- [Instructions to follow]:
Only the lines below from the one containing "Select the Rotate tool in toolbar" to the one containing "Screen dimensions: 1568x757" should be repeated, both included and unchanged.

- [Data]:
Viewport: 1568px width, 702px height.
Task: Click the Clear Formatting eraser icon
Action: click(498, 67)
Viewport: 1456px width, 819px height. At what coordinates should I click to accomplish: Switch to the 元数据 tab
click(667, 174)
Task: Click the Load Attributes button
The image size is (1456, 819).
---
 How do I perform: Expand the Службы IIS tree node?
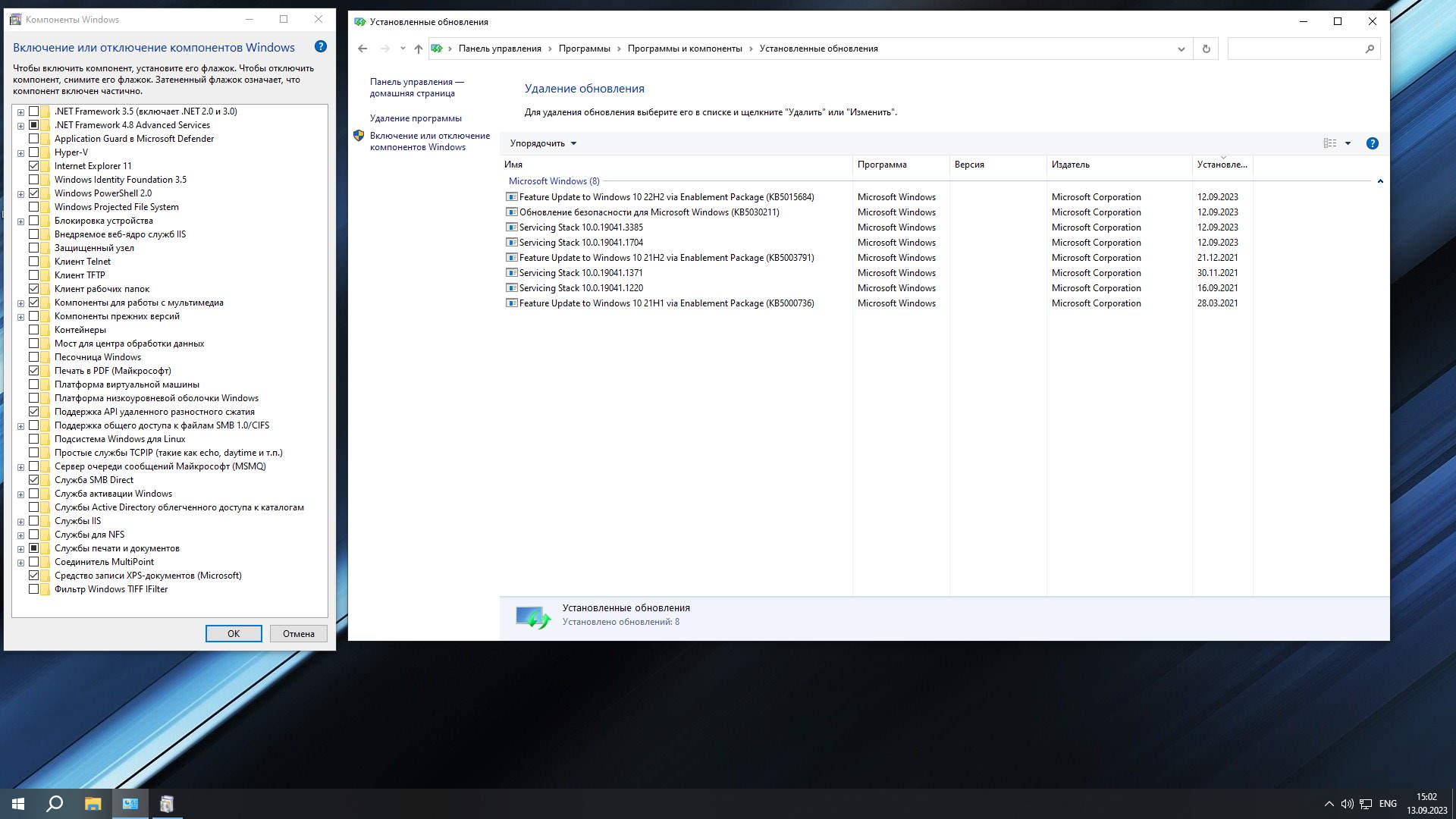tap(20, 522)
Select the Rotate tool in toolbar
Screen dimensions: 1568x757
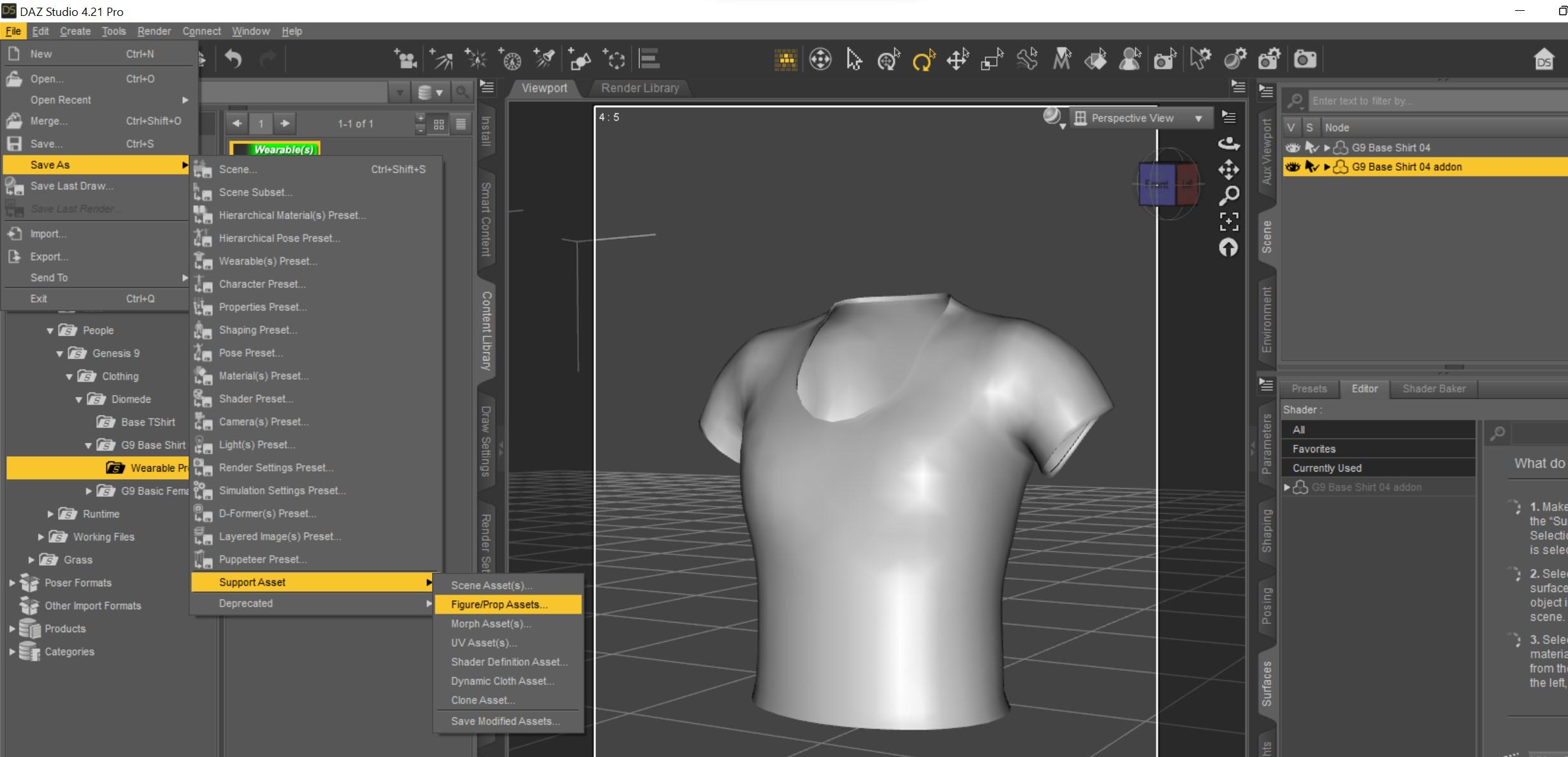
---
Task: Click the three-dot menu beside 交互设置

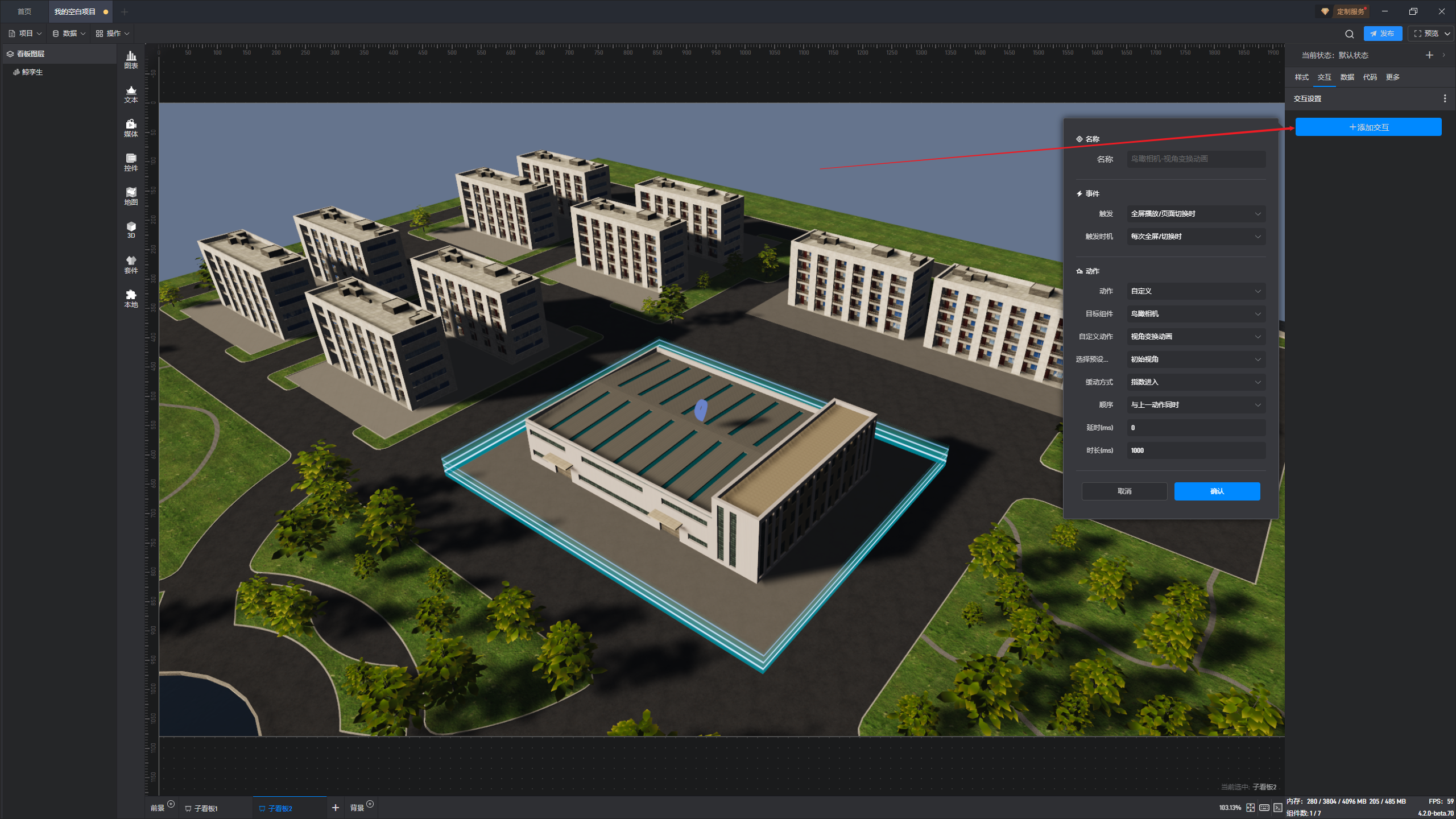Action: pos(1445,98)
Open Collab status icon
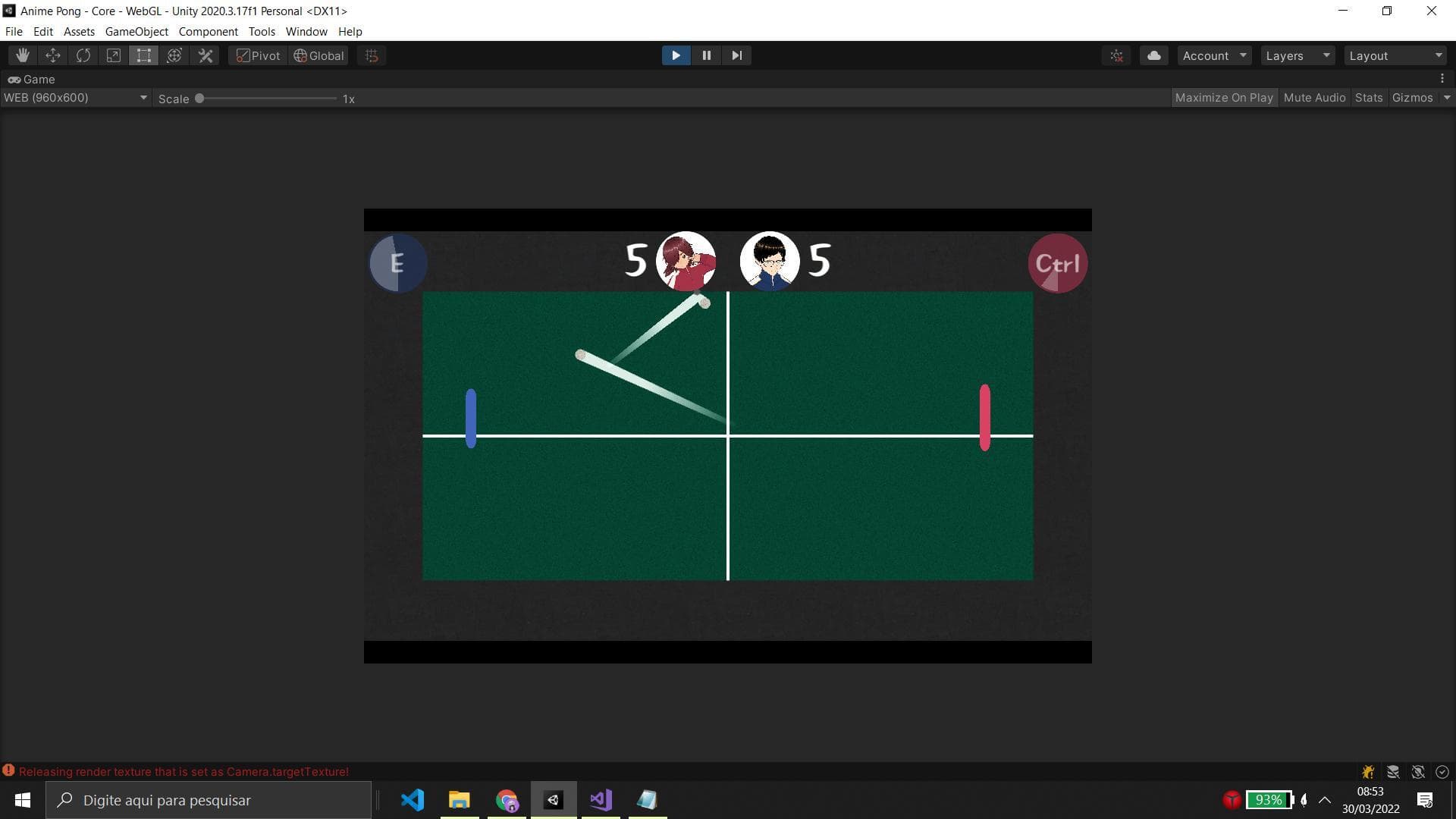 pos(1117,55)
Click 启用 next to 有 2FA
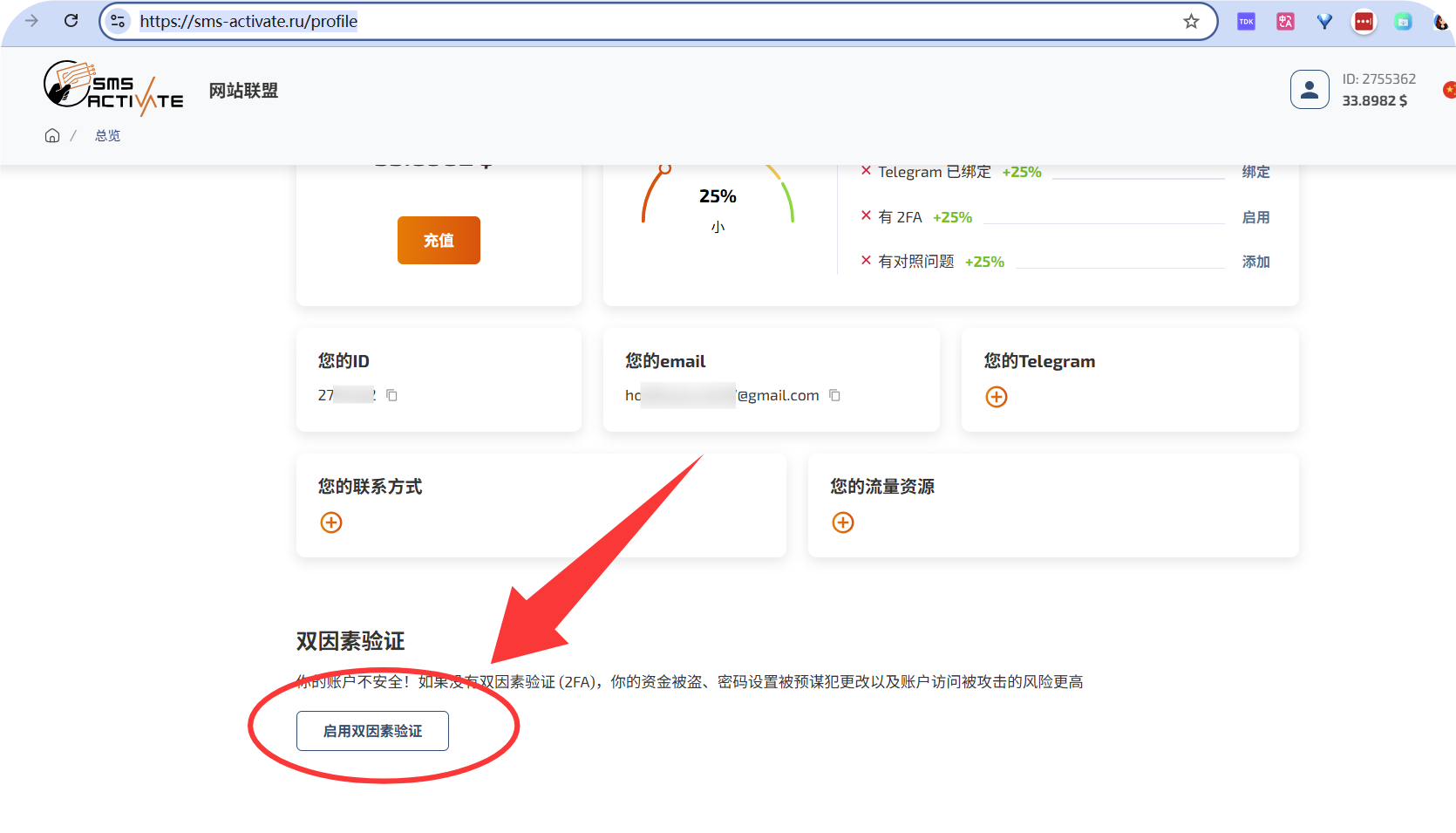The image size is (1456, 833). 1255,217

- [Output]:
Select the Rotate tool in toolbar
Screen dimensions: 1568x757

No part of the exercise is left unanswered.